• _Your instructions_:
Output all of the records again, exactly as written.

• _Exercise input_:

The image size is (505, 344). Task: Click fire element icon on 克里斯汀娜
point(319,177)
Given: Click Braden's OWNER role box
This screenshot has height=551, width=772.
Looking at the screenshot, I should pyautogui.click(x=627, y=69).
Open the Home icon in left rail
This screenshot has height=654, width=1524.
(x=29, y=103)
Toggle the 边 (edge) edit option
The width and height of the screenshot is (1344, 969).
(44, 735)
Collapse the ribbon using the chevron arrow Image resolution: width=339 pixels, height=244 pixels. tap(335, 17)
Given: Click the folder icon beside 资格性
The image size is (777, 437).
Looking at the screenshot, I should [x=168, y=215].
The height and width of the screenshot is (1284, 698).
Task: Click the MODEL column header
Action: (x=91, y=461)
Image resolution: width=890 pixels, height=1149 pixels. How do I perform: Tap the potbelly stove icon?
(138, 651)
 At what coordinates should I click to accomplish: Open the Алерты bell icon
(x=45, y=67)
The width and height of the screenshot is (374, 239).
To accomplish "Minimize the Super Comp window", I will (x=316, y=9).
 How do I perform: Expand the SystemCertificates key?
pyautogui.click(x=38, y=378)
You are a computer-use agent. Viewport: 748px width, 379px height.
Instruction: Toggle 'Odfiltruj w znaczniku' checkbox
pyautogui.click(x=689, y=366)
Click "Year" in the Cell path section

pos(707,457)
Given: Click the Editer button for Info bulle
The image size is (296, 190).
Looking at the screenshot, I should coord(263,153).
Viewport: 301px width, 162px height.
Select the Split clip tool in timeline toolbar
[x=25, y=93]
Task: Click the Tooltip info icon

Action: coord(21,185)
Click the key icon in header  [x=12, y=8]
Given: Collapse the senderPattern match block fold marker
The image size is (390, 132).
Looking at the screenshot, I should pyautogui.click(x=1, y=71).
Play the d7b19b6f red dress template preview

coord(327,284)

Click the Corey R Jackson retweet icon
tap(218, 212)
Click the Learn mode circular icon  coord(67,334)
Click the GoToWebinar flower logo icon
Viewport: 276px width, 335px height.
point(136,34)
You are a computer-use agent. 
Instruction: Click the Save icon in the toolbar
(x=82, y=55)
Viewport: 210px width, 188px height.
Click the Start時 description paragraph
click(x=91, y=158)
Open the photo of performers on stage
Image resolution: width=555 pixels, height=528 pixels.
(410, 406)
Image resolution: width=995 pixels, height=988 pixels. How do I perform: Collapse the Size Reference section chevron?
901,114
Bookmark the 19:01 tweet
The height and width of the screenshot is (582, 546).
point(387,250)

• _Task answer_:
The image size is (505, 344). Task: Click fire element icon on 克里斯汀娜
point(319,177)
Given: Click Braden's OWNER role box
This screenshot has height=551, width=772.
Looking at the screenshot, I should pyautogui.click(x=627, y=69).
Open the Home icon in left rail
This screenshot has height=654, width=1524.
(x=29, y=103)
Toggle the 边 (edge) edit option
The width and height of the screenshot is (1344, 969).
(44, 735)
Collapse the ribbon using the chevron arrow Image resolution: width=339 pixels, height=244 pixels. tap(335, 17)
Given: Click the folder icon beside 资格性
The image size is (777, 437).
Looking at the screenshot, I should [x=168, y=215].
The height and width of the screenshot is (1284, 698).
Task: Click the MODEL column header
Action: (x=91, y=461)
Image resolution: width=890 pixels, height=1149 pixels. How do I perform: Tap the potbelly stove icon?
(138, 651)
 At what coordinates should I click to accomplish: Open the Алерты bell icon
(x=45, y=67)
The width and height of the screenshot is (374, 239).
To accomplish "Minimize the Super Comp window", I will (x=316, y=9).
 How do I perform: Expand the SystemCertificates key?
pyautogui.click(x=38, y=378)
You are a computer-use agent. Viewport: 748px width, 379px height.
Instruction: Toggle 'Odfiltruj w znaczniku' checkbox
pyautogui.click(x=689, y=366)
Click "Year" in the Cell path section

pos(707,457)
Given: Click the Editer button for Info bulle
The image size is (296, 190).
Looking at the screenshot, I should coord(263,153).
Viewport: 301px width, 162px height.
Select the Split clip tool in timeline toolbar
[x=25, y=93]
Task: Click the Tooltip info icon

Action: coord(21,185)
Click the key icon in header  [x=12, y=8]
Given: Collapse the senderPattern match block fold marker
The image size is (390, 132).
Looking at the screenshot, I should pyautogui.click(x=1, y=71).
Play the d7b19b6f red dress template preview

coord(327,284)

Click the Corey R Jackson retweet icon
tap(218, 212)
Click the Learn mode circular icon  coord(67,334)
Click the GoToWebinar flower logo icon
Viewport: 276px width, 335px height.
point(136,34)
You are a computer-use agent. 
Instruction: Click the Save icon in the toolbar
(x=82, y=55)
Viewport: 210px width, 188px height.
Click the Start時 description paragraph
click(x=91, y=158)
Open the photo of performers on stage
Image resolution: width=555 pixels, height=528 pixels.
(410, 406)
Image resolution: width=995 pixels, height=988 pixels. How do I perform: Collapse the Size Reference section chevron?
901,114
Bookmark the 19:01 tweet
The height and width of the screenshot is (582, 546).
point(387,250)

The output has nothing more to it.